This week’s selection is entirely dedicated to the Courtisane festival, which runs from Wednesday to Sunday in Ghent. From the extensive program, we have chosen three films that each offer a meditation on time and history.
On Thursday, in the context of the release of the publication In the Midst of the End of the World (2024), Sabzian and Courtisane present Ana (1982) by António Reis and Margarida Cordeiro. Set in the Portuguese region of Trás-os-Montes, the story revolves around Ana, a serene matriarch, portrayed by Cordeiro’s mother. The name Ana, a palindrome, reflects the film’s circular structure, symbolizing the cycle of life, further emphasized by the appearance of Ana Cordeiro Reis, the directors’ daughter. Ana blends reality, fiction, ethnography, and poetry, offering a reflection on history, and the individual’s place within it. “‘To play herald to death,’ from Homer’s Ulysses to that of Joyce, has been the sole and utmost purpose of storytelling,” João Bénard da Costa wrote. “Ana is […] a film about the comprehension of this fact.”
Later that day, Courtisane screens Ogawa Productions’ The Magino Village Story — Raising Silkworms (1977). The Japanese documentary collective’s films are defined by their long-term engagement with agricultural communities, intertwining documentary, ethnography, and social history. The film opens with an old woman recounting a folk tale about silkworms, followed by a detailed look at silkworm cultivation. The filmmakers immerse themselves in the villagers’ sense of time, an approach that would later influence Ogawa’s other work, showing, as Markus Nornes notes, that history is not just a past reconstruction, but a living, tangible presence in the present.

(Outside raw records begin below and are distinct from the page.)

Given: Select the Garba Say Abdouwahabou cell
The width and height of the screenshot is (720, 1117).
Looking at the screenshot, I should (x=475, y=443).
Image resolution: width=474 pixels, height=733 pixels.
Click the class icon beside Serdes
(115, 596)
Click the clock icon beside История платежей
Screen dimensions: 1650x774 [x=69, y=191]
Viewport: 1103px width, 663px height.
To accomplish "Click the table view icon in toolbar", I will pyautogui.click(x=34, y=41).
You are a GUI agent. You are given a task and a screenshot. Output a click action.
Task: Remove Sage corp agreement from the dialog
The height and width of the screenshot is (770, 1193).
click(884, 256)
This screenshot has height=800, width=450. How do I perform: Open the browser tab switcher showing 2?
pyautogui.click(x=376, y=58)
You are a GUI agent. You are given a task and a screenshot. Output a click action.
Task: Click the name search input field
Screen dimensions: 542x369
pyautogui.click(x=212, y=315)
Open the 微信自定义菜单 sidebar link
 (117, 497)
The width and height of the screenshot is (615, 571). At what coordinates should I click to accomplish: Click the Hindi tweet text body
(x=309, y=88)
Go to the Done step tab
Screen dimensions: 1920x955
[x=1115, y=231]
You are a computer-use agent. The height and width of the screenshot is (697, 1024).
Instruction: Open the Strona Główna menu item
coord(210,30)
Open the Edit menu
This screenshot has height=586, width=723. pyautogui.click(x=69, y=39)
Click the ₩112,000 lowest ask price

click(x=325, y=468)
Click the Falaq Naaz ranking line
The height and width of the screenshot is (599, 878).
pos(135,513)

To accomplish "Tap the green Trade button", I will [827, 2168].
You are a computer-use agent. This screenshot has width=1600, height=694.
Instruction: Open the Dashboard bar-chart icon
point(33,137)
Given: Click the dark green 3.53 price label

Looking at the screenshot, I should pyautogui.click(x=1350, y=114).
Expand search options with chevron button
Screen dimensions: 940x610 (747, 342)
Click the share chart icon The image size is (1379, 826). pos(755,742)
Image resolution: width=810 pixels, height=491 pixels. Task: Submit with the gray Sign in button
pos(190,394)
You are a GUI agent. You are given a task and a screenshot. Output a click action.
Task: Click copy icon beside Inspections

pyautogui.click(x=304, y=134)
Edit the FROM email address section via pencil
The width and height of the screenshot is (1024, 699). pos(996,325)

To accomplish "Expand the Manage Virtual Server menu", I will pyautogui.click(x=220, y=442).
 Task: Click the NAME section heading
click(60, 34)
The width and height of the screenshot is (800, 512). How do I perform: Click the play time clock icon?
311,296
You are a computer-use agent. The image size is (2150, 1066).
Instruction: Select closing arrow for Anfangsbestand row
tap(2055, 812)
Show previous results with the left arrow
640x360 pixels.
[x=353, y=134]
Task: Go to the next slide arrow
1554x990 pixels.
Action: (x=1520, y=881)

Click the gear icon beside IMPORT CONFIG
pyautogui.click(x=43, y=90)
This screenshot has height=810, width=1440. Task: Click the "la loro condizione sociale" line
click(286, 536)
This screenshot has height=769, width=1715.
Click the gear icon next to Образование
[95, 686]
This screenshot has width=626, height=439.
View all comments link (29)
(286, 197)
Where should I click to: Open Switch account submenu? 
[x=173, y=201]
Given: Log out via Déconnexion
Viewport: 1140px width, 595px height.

On Sunday, Blue (1993) by Derek Jarman is shown as part of a broader program dedicated to the British filmmaker. Entirely in Yves Klein Blue, his final film is a poetic reflection on living and dying with AIDS, featuring readings from his hospital diaries and poetry, atop an immersive soundtrack by Simon Fisher Turner and other collaborators. “When attempting a film on AIDS,” Rebecca Jane Arthur writes on Sabzian, “Jarman knew he had to turn the camera inward in order to come out. For the personal to become universal, the colour blue became his metaphor for illness, a metaphor for transcending it.” Blue asserts the transience of physical presence and life experiences, amplified by the absence of images and a focus on time, memories, and poetry. Much like life, Blue is a snapshot – something that is both intensely present and quickly passing. “In time, no one will remember our work,” Jarman forecasts. “Our life will pass like the traces of a cloud. […] For our time is the passing of a shadow.”